(Beginning of Dataset extract)
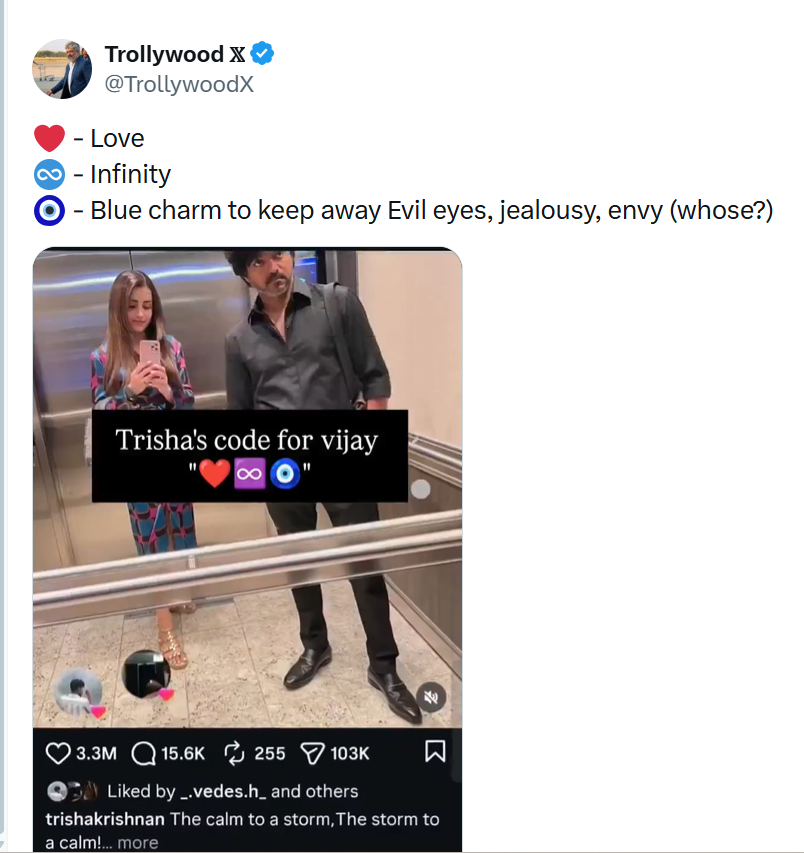Click the red heart emoji next to "Love"
This screenshot has height=853, width=804.
coord(49,138)
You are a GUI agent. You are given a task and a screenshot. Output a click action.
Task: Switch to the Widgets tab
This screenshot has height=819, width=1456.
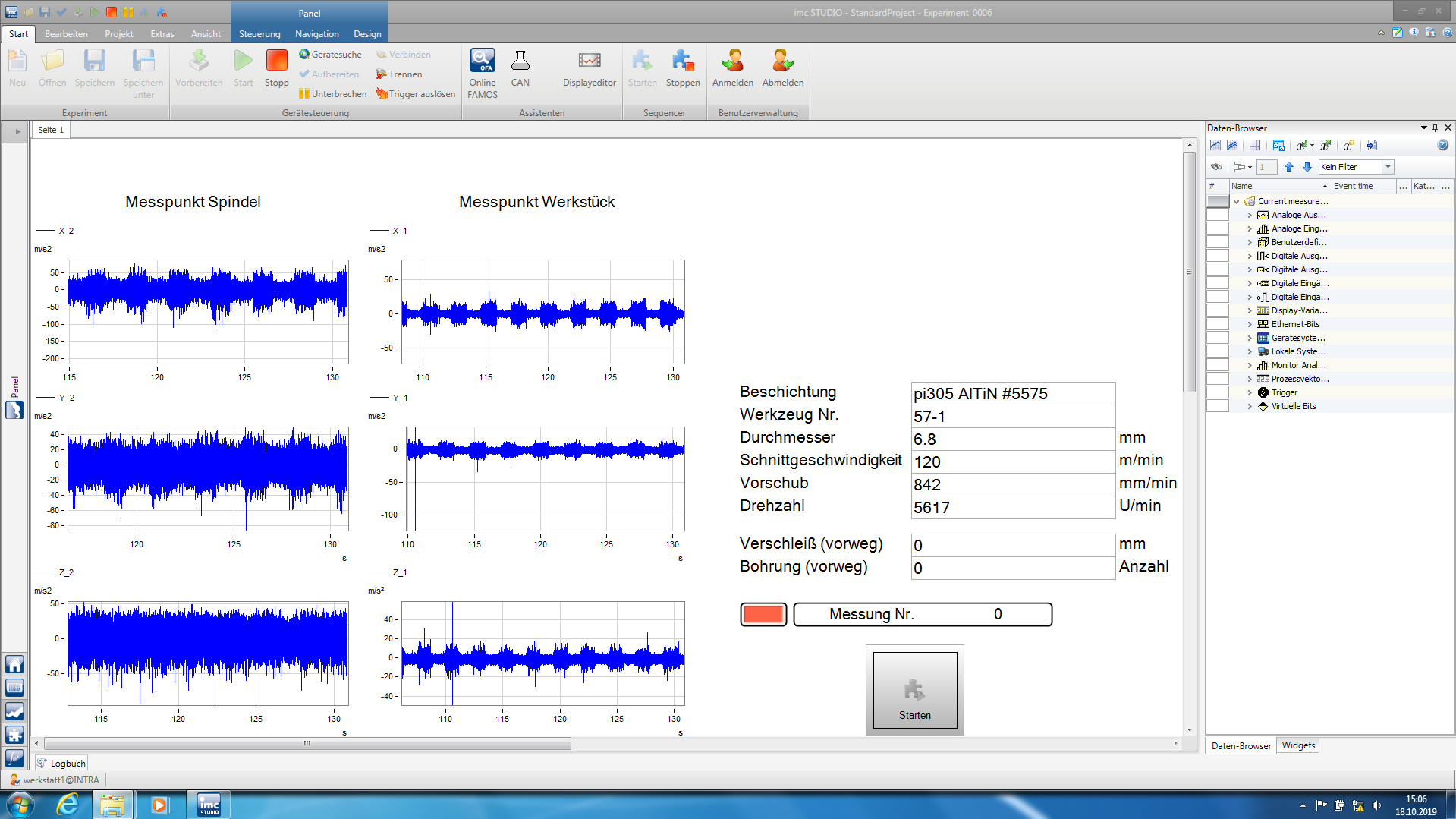1297,745
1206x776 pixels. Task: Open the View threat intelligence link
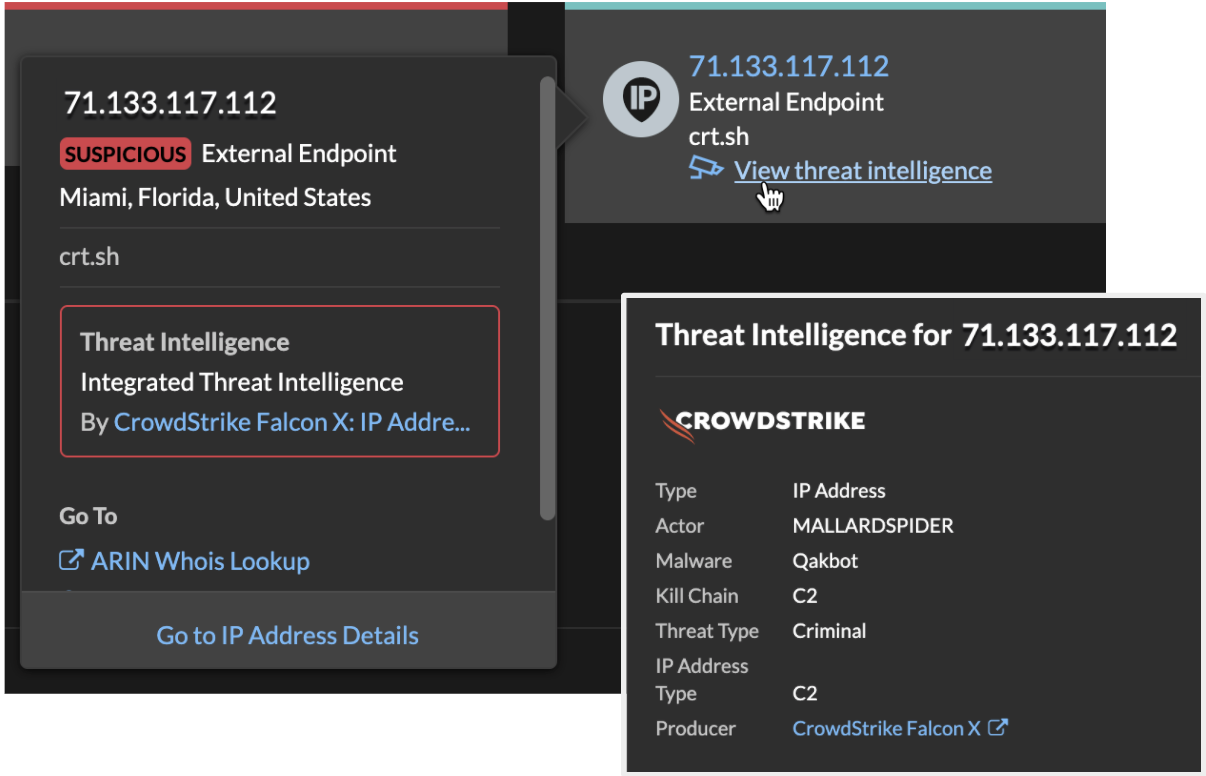click(x=863, y=170)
(End of Dataset extract)
# Prompt:
With pictures excluded, restate word for word the lines from the one that contains "1206x776 pixels. Task: Open" through the end of the material, inclusive, and nothing more.

# Response for this exercise:
1206x776 pixels. Task: Open the View threat intelligence link
click(x=863, y=170)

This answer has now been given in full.